House begins plenary debates on P1.64-trillion budget

MANILA, Philippines – The House of Representatives will begin today marathon plenary deliberations on next year’s proposed P1.64-trillion national budget.

Some House leaders vowed to realign tens of billions of pesos in allocations prone to abuse.

Speaker Feliciano Belmonte Jr. said the floor debates, which would cover practically all government agencies, will start at 10 a.m. and would be held five days a week in the next two weeks.

“Actually, House leaders will continue working during recess to consolidate the budget, and I’m sure we’ll come up with a good product that would boost our economy and reduce poverty,” he said in a telephone interview.

Belmonte said he hopes to finish deliberations before Congress goes on recess on Oct. 16.

“This is going to be a reform budget,” he said.

Congress will resume session on Nov. 8.

Belmonte said the House’s bias would be toward allocating resources for the poor and the vulnerable while ensuring transparency.

The budget will be crafted in such a way that it will promote growth despite lack of funds, he added.

Camarines Sur Rep. Rolando Andaya Jr., House committee on appropriations vice chairman, said the General Appropriations Bill represents 18.2 percent of Gross Domestic Product.

“We may have the power over the purse but we cannot make the purse bigger,” he said.

Vowing to realign vague allocations, Pampanga Rep. Anna York Bondoc said officials of the Department of Environment and Natural Resources up to now could not justify their allocation of P1.5 billion to purchase 50,000 computers, software and web cameras.

The 50,000 is more than twice the number of the agency’s employees based on the DBM’s staffing summary for this year, she added.

Bondoc said she found out that the DENR was given P1 billion last year for the same computerization project that was not implemented.

“Up to now, they could not justify why they wanted such a large amount and why the implementation was delayed,” she said.

Environment Secretary Ramon Paje could have allocated the P1.5 billion for reforestation and other environment programs, Bondoc said.

DENR officials said the agency paid Microsoft Corp. some P80 million up front as software licensing fee to make it the first government office to use “legal software.”

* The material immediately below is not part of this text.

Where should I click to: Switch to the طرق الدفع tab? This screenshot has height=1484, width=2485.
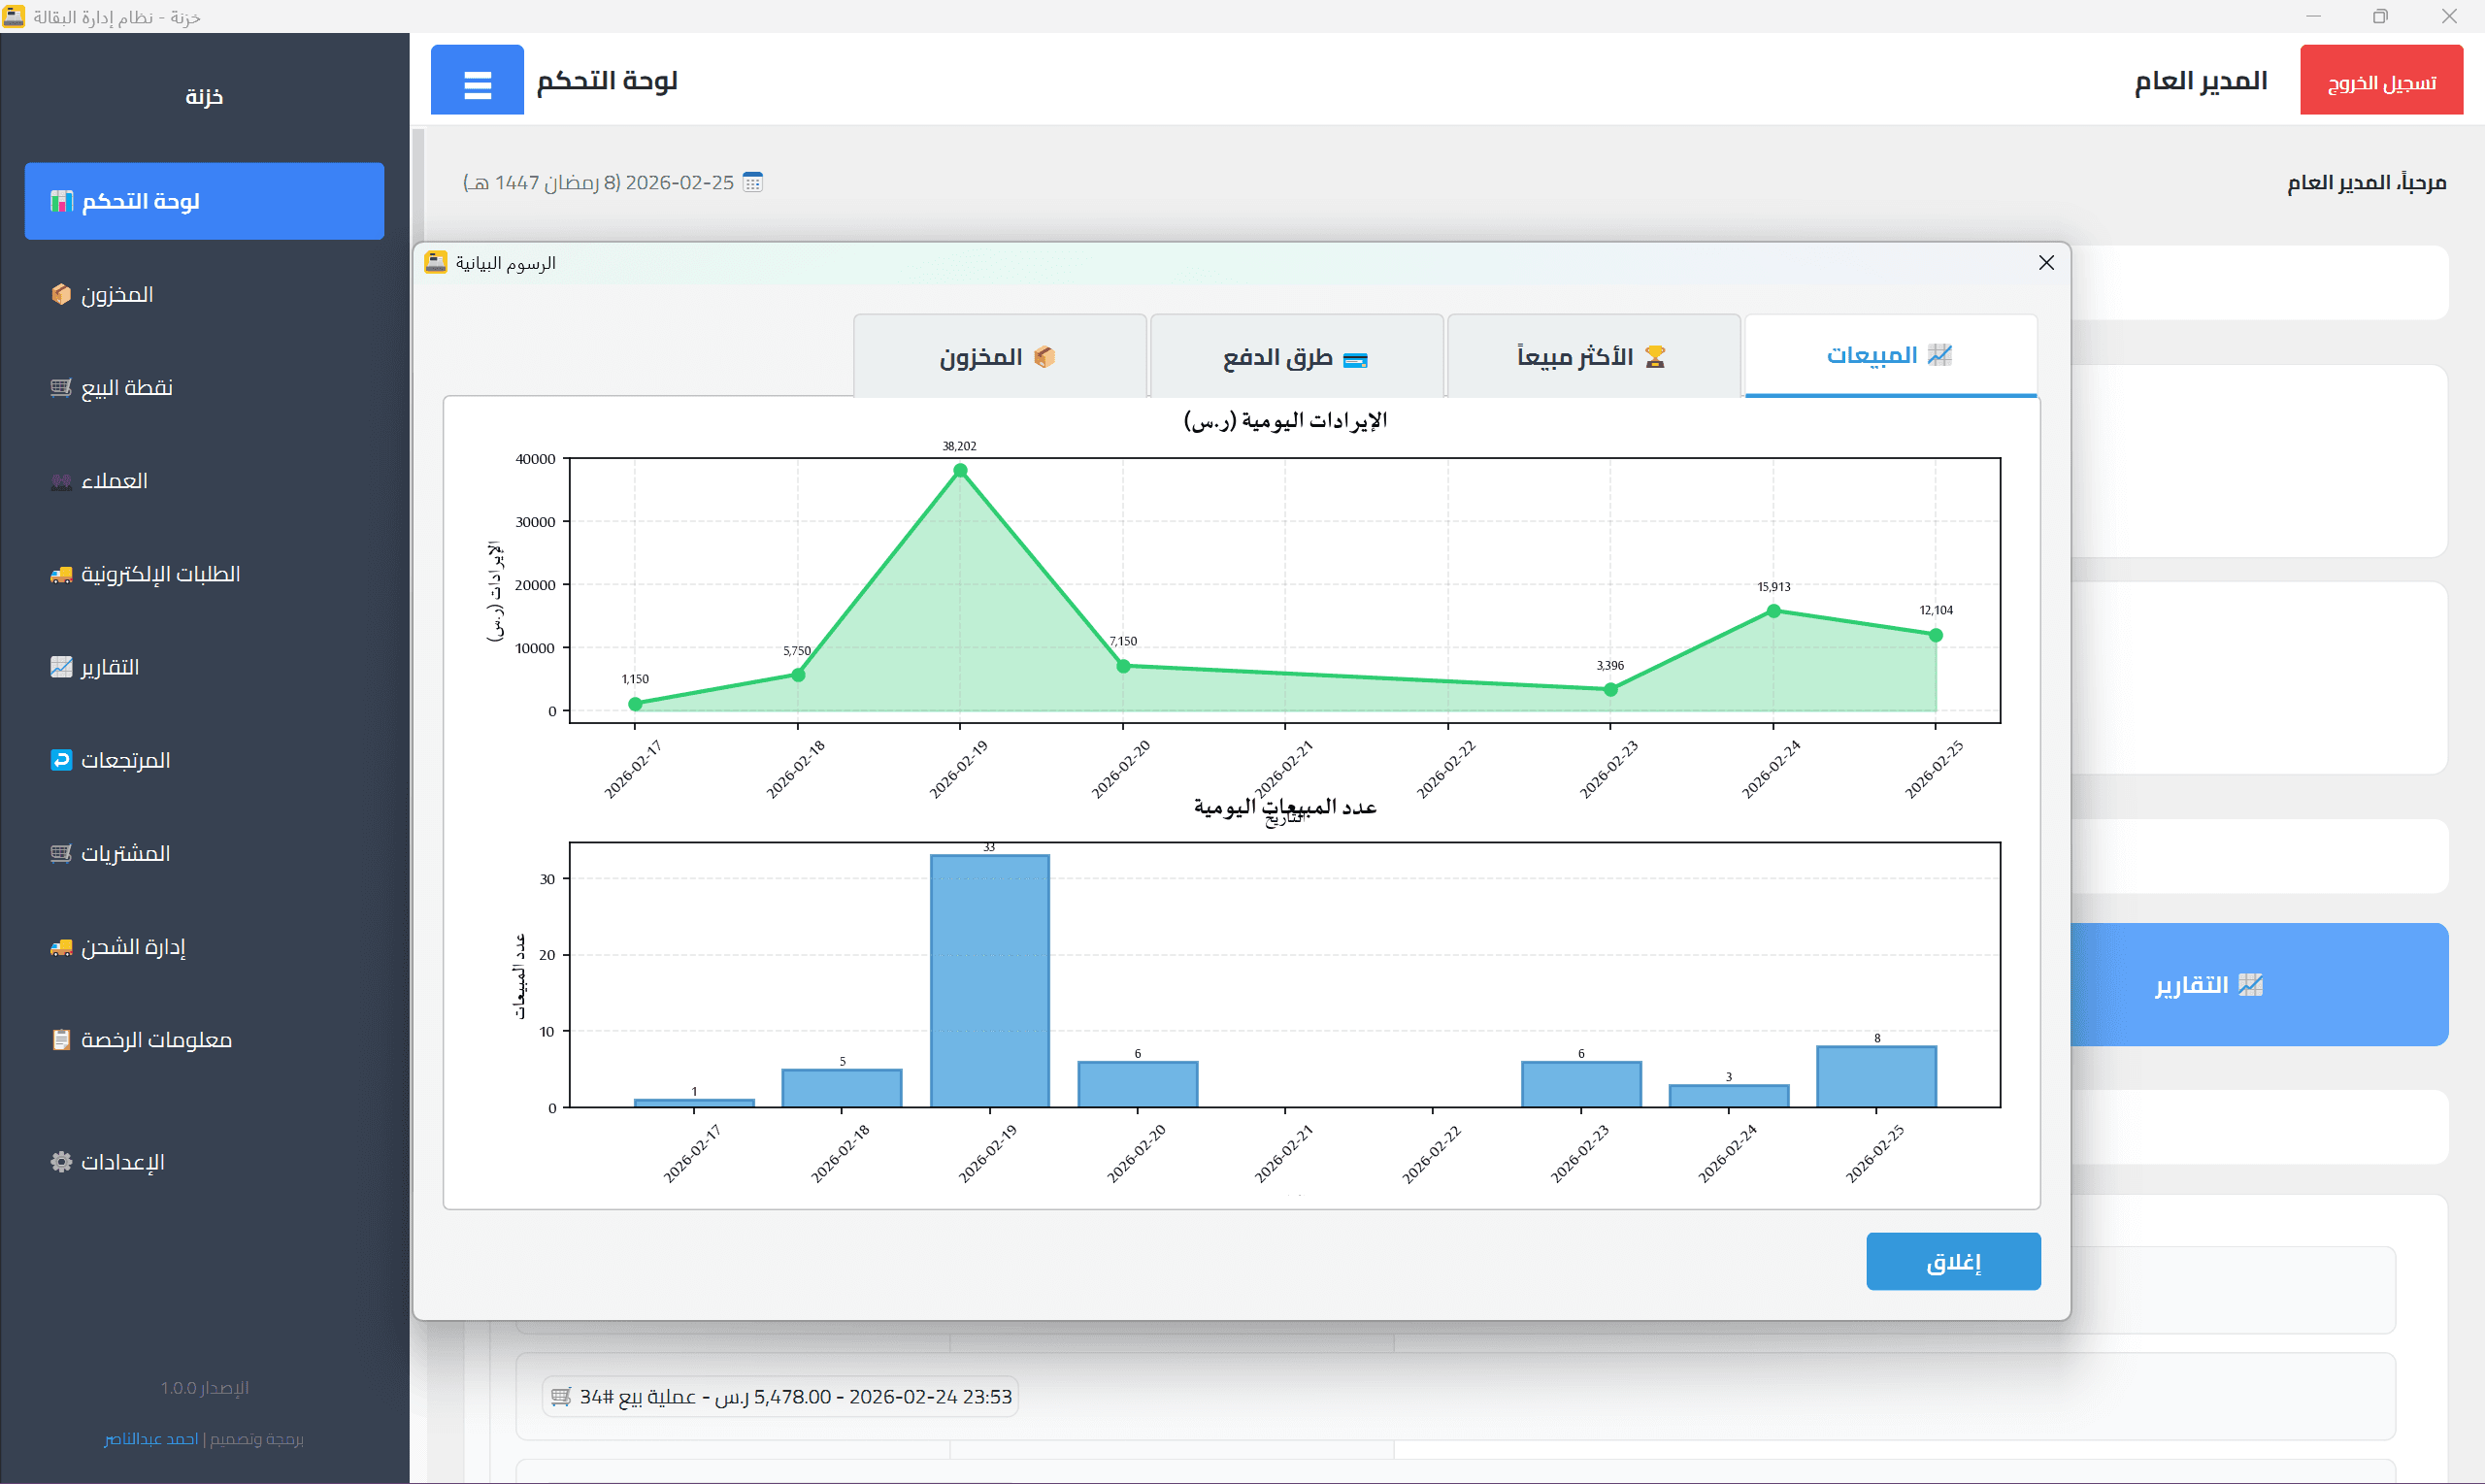[1295, 357]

However, the agency could have just opted for open source software used extensively by foreign governments, Bondoc said.

Ang Kasangga Rep. Teodorico Haresco warned he would question at the floor the so-called “public-private partnerships (PPP)” budgets inserted in various agencies, including the Department of Public Works and Highways and the Department of Agriculture, amounting to over P20 billion.

“These could be budgetary ‘black holes’ and appropriations where no money can ever escape and we will never know what happened to them,” he said.

House Minority Leader Edcel Lagman scored the lack of funds allocated to key agencies and entities including state colleges and universities.

For example, the budget of the Department of Foreign Affairs was cut by almost 40 percent, including the legal support for overseas Filipino workers, which was slashed from P100 million to P27 million in violation of the newly amended Migrant Workers Act, he added.

Allocations for the Supreme Court and the judiciary were reduced by nearly 50 percent from the original submission, Lagman said.